Professor Ian Frazer.
The technology used to create the world-first cervical cancer vaccine may be developed into a vaccine for the sexually transmitted infection herpes.
The company founded by cervical cancer vaccine inventor Ian Frazer, Admedus, on Monday announced to the stock exchange that it had completed safety trials of its new genital herpes vaccine.
They hope the vaccine will be used both to prevent infection with the herpes type 2 virus, and also to cure it in people who are already infected.
It is not known exactly how many Australians have the herpes type 2 virus, but studies indicate it could be up to one in six women and one in 12 men. There is no cure, although antiviral medications can reduce flare-ups.
Admedus chief executive Lee Rodne said trials to test the efficacy of the vaccine would hopefully begin in the second half of the year.
It worked by training the body's immune cells, known as t-cells, to recognise and target the virus.
“It is designed to be agnostic as to whether someone has been exposed to the herpes virus or not,” he said.
“This first test was really just to show safety in humans, but it also showed the immune response we were looking for in terms of generating that particular t-cell response.”
In a statement, Professor Frazer said the results in 20 participants were “very encouraging”, and as soon as he and his team completed their analysis they hoped to begin the efficacy trials in people who had already been infected with herpes type 2. Admedus said further details in the results would be released once the analysis had been completed.
Herpes type 2 more commonly infects the genital and anal areas; herpes type 1 is usually found around the lips and mouth and is often referred to as cold sores.
The company said it was also developing a second generation of the cervical cancer vaccine, which targets the cancer-causing human papillomavirus, which would be effective in people who are already infected.
Mr Rodne said this was particularly important in countries that did not have widespread use of the first vaccine, and so had more infections.
Australia's cervical cancer vaccine program, which provides free immunisation to school girls and boys in their first year of high school, is expected to reduce cervical cancer rates by up to 80 per cent. It is also expected to have flow-on effects on rarer cancers linked to human papillomavirus infection, such as anal and throat cancers.

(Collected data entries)
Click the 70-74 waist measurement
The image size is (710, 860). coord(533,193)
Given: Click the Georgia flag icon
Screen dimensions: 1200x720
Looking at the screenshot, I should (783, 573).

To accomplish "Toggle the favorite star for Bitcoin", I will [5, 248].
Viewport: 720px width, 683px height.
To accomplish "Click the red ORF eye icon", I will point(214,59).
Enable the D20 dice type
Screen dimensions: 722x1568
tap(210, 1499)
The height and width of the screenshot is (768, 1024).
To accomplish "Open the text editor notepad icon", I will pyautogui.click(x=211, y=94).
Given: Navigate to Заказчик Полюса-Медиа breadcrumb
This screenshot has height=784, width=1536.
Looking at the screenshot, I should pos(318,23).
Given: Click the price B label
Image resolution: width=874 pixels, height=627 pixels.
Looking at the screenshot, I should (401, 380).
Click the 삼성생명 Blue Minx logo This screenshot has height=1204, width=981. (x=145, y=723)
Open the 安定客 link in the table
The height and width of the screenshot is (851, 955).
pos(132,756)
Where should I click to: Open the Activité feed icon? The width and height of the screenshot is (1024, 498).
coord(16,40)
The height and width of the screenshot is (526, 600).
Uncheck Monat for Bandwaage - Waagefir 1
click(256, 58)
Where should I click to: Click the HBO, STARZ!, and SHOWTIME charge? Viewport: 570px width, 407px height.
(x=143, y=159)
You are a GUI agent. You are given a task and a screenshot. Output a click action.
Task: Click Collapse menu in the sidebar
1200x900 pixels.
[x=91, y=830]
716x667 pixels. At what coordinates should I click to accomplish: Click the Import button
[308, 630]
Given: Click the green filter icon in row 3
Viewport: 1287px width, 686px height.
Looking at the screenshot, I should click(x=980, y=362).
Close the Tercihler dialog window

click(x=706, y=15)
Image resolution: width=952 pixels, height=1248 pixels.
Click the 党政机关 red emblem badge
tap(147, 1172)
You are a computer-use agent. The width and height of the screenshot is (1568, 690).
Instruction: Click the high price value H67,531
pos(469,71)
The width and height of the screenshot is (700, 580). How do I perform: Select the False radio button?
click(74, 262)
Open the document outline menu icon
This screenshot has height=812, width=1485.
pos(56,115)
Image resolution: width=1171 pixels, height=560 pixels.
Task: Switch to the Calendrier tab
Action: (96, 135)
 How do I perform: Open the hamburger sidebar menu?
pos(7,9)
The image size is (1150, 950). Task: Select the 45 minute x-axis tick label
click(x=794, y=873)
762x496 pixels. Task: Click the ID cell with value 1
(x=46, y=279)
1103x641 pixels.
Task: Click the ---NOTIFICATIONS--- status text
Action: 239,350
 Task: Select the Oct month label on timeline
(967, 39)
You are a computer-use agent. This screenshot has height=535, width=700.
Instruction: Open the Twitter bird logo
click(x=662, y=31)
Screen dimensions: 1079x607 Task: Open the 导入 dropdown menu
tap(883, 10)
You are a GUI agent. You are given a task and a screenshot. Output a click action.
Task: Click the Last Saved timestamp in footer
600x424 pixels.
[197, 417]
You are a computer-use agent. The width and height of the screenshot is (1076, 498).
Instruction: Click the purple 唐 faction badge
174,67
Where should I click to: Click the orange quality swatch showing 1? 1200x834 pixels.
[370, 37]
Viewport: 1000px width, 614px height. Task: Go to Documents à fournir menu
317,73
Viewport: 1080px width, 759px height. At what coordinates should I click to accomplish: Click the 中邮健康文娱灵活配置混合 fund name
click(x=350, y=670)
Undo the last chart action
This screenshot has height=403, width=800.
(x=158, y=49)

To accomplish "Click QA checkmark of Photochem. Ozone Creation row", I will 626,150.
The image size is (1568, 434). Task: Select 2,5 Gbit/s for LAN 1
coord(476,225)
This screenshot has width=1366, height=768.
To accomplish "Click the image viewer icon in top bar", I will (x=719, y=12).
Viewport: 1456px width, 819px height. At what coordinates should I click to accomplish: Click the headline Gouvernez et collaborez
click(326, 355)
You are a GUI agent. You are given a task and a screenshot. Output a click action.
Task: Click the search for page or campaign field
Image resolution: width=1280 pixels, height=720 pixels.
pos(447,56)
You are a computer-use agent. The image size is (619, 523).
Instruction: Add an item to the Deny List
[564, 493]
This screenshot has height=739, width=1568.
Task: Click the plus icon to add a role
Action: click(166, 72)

**Using the information**.
**1.** Rewrite the herpes vaccine article starting with "The technology used" and going on through "it in people who are already infected.", changing "stock exchange" to "securities exchange".
**2.** Answer these questions using the herpes vaccine article.
(a) How many participants were in the results Professor Frazer described as "very encouraging"?
(b) When did Lee Rodne say the efficacy trials would hopefully begin?
(c) By how much is Australia's cervical cancer vaccine program expected to reduce cervical cancer rates?
The records are separate material from the herpes vaccine article.

**Task-by-task solutions**.
**1.**
The technology used to create the world-first cervical cancer vaccine may be developed into a vaccine for the sexually transmitted infection herpes.
The company founded by cervical cancer vaccine inventor Ian Frazer, Admedus, on Monday announced to the securities exchange that it had completed safety trials of its new genital herpes vaccine.
They hope the vaccine will be used both to prevent infection with the herpes type 2 virus, and also to cure it in people who are already infected.

**2.**
(a) 20 participants.
(b) In the second half of the year.
(c) By up to 80 per cent.